Document extract:
"""

Re: Sudden occurrence of SHARED_POOL LATCH waits - DB up since 4/3/2018

From: Chris Taylor <christopherdtaylor1994_at_gmail.com>
Date: Thu, 31 May 2018 13:41:01 -0500
Message-ID: <CAP79kiQFd=S1TJ8ALbtpSbf8LDu-i1fVMU6QQFBJYEzBXMAcSQ_at_mail.gmail.com>



Nah, it DOES seem exceedingly large but you should see the transaction rates in this monster.
And, it probably is too large but haven't had time to dig into seeing what's a real more reasonable amount without negatively impacting customers.

Chris

On Thu, May 31, 2018 at 12:39 PM, Dominic Brooks <dombrooks_at_hotmail.com> wrote:

> Am I out of touch or is that an exceedingly large shared pool?

"""

Collected material:
"""

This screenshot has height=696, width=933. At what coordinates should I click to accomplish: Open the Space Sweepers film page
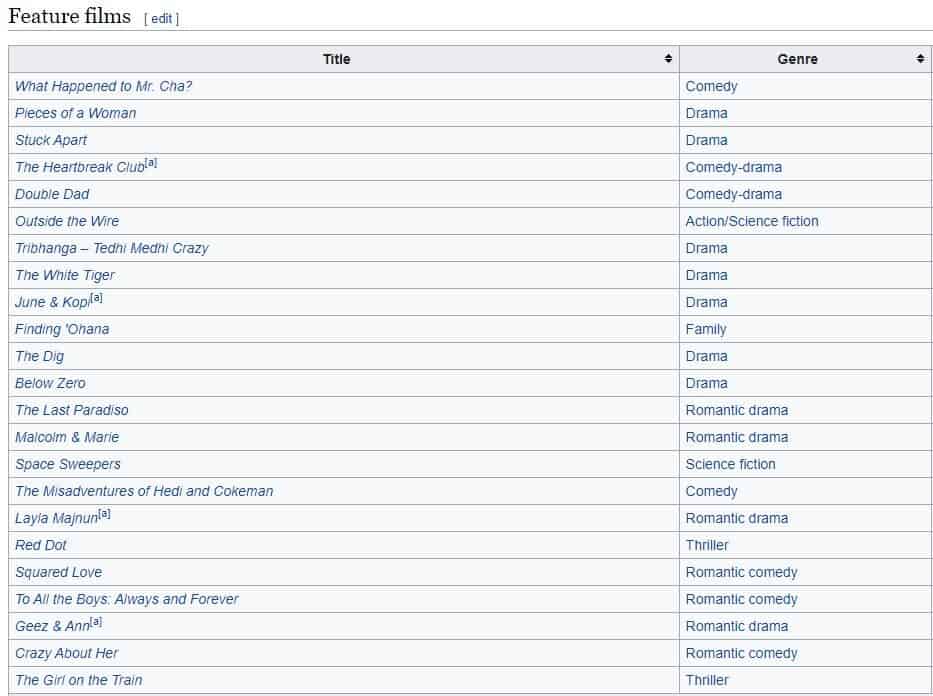click(68, 464)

"""

Goal 1: In the message about shared pool latch waits, reproduce the passage from "Nah, it DOES" up to and including "large shared pool?", substituting "system" for "monster".
Goal 2: Render this sentence from the message about shared pool latch waits in Spanish: "Am I out of touch or is that an exceedingly large shared pool?"
The data comes from an unrelated source.

Full response 1:
Nah, it DOES seem exceedingly large but you should see the transaction rates in this system.
And, it probably is too large but haven't had time to dig into seeing what's a real more reasonable amount without negatively impacting customers.

Chris

On Thu, May 31, 2018 at 12:39 PM, Dominic Brooks <dombrooks_at_hotmail.com> wrote:

> Am I out of touch or is that an exceedingly large shared pool?

Full response 2: ¿Estoy desactualizado o ese shared pool es excesivamente grande?